Читать «Мы не должны были так жить!» онлайн - страница 353

Эрнест Кольман

Моё участие в русской революции, и что я сегодня об этом думаю

ЯНОУХ: В 1915 году ты, как австрийский доброволец, попал в русский плен. Почему ты решил остаться в России? Было ли это результатом долгих размышлений или может быть спонтанным решением?

КОЛЬМАН: Я затрудняюсь однозначно ответить на этот вопрос. Мне не хотелось бы что-то присочинять или выдумывать. После столь долгих лет действительно невозможно вспомнить – ведь речь идет не о событиях или фактах, а о моём тогдашнем психическом состоянии, о моём настроении. С определенной долей уверенности я могу сказать, что тогда в моей груди были две души. С одной стороны, я мечтал увидеть мою мать, моего младшего брата Рудольфа и сестру Марту; я думал о том, что, когда я вернусь, найду работу, чтобы им помочь материально, но я уже несколько лет не знал, живы ли они. И я также скучал по моей любимой Праге, и по мирной, беззаботной довоенной жизни, которую так наивно надеялся продолжить в эти послевоенные годы.

С другой стороны, революция, требовавшая не мечтать, а действовать. Среди нас, недавно лишь бесправных военнопленных, (а после Октябрьской революции нас стали уважать как интернационалистов) имелись два направления. Одни говорили, что нужно возвращаться домой и там бороться за мировую социалистическую революцию.
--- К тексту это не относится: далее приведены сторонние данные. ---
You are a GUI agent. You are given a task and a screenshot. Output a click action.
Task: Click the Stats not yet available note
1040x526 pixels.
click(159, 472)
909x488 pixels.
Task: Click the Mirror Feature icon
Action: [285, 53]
Другие утверждали, что наше место здесь, в России; теперь самое главное помочь русской революции одержать окончательную победу над её многочисленными внутренними и внешними врагами, так как именно здесь передний фронт мировой революции. Первое направление поддерживало Троцкого, который тогда был наркомом обороны и одновременно иностранных дел; второе, к которому относился и я, поддерживало Ленина. А большинство бывших военнопленных вообще не хотели никакой войны, ничего не хотели знать о революции и с нетерпением ожидали возвращения домой.

План Троцкого создать из бывших военнопленных воинские части и послать их на фронт против немецкой армии оказался полностью несостоятельным, в чём я его пытался убедить ещё задолго до принятого им решения в одной из наших с ним бесед. Однако все мои старания оказались напрасными, так как он был таким же властолюбивым диктатором, как и Сталин. Несколько сформированных им частей, прибыв на фронт, тут же перешли с оружием в руках к немцам. Война разрушает мораль миллионов людей, как на фронте, так и в тылу; и ненадежность, как политическая, так и моральная, бывших военнопленных, подтверждается нередкими случаями предательства. Президентом нашего Всероссийского революционного социал-демократического, интернационального комитета (так высокопарно мы себя называли), находившегося под началом большевистского Центрального Комитета партии, был некий Эбенхольц, бывший официант из Вены, выдававший себя за анархиста, перешедшего к коммунистам. Он поехал как агент Коминтерна в Австрию и присвоил себе все отпущенные ему для этой деятельности деньги, на которые потом открыл в Швейцарии ресторан. Или вот пример с венгерским румыном Аради, двойным агентом, работавшим и на Австро-Венгрию, и на Россию; позднее царская охранка направила его следить за политическими заключенными в Петропавловской крепости Петербурга; он сумел втереться в доверие к нашим интернационалистам. Или пример офицера австрийского генерального штаба Димаса, который в лагере военнопленных в сибирском Красноярске выдавал себя за коммуниста, а потом был уличен в шпионаже в пользу японской оккупационной армии.